= Thymaya Payne =

American film director

Thymaya Payne is a director and producer, best known for his documentary film Stolen Seas, an in-depth exploration of Somali piracy.

==Biography==

He is the son of Kathleen Frazer and Lewis Payne. His mother Kathleen was a child advocate and local feminist politician in Kingston New York. His father Lewis Payne was a China expert and consultant. Thymaya's name means "your illusion" in Sanskrit.

Thymaya spent much of his childhood traveling back and forth between Asia, New York City and upstate New York. In an attempt to escape the instability of his childhood he graduated from high school early and attended the University of Chicago at sixteen. His father had died when he was thirteen with complications related to HIV/AIDS and his mother died when he was eighteen of cancer.

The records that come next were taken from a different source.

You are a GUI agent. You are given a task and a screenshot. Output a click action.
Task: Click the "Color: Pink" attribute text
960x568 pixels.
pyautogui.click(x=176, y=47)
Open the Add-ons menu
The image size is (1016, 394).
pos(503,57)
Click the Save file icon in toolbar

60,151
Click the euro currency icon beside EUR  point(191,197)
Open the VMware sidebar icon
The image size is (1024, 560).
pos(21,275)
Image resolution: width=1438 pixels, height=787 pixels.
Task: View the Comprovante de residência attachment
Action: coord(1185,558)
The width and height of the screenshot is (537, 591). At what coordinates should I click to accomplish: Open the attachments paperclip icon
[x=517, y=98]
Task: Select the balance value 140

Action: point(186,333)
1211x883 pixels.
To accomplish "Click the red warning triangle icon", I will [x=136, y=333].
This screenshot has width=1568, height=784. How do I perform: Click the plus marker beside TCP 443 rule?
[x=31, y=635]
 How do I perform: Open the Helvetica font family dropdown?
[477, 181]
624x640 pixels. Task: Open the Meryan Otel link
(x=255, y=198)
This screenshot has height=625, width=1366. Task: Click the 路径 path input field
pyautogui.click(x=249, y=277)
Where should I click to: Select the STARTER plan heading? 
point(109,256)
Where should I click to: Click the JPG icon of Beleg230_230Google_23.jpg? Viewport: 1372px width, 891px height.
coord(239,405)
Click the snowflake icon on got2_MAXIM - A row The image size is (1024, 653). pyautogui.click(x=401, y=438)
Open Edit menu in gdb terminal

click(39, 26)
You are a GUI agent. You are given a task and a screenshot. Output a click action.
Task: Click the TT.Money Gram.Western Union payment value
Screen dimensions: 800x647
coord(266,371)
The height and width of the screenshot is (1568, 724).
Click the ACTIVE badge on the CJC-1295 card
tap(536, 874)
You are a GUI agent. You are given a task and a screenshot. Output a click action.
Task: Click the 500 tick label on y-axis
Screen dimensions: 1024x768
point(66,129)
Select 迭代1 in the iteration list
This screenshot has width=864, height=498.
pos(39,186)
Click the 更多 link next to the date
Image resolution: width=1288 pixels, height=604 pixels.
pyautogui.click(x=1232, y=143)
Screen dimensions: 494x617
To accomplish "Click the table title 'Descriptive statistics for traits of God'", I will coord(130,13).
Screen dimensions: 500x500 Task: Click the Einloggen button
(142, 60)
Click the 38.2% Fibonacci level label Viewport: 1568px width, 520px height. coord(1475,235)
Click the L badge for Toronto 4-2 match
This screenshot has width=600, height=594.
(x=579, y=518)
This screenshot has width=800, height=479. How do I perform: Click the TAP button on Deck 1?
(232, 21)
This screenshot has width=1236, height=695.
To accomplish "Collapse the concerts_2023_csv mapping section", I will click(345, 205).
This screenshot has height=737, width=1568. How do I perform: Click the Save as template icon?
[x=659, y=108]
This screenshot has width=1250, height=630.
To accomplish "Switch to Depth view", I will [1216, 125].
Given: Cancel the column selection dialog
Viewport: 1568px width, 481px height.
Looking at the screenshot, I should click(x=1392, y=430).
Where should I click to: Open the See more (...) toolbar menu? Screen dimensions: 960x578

After college Thymaya started an art collective and published art and fashion zines while living in NY, Berlin and Paris. In 2004 he continued on to graduate school at the American Film Institute. Since film school he has become an award-winning documentary and narrative filmmaker. Alongside his filmmaking, Thymaya continues his writing practice and is the author of various short stories and novellas, including "Cardamon" and "C7", written while living in Mexico City.

Thymaya currently lives and works in Venice California.
==Film career==

In 2013 he released the documentary, Stolen Seas.

In 2015, Thymaya co-wrote and produced the independent film Live Cargo directed by Logan Sandler, starring Lakeith Stanfield and Dree Hemingway. Live Cargo premiered in competition at the 2016 Tribeca Film Festival and international at the Warsaw Film Festival among others and had its theatrical debut in spring 2017.

He was also an associate producer on several independent films including Justin Kelly's, King Cobra (2016) starring James Franco and Christian Slater. Thymaya also co-wrote a short film called Across Our Lands, directed by Fiona Godivier, which premiered at the Cannes Film Festival in 2017.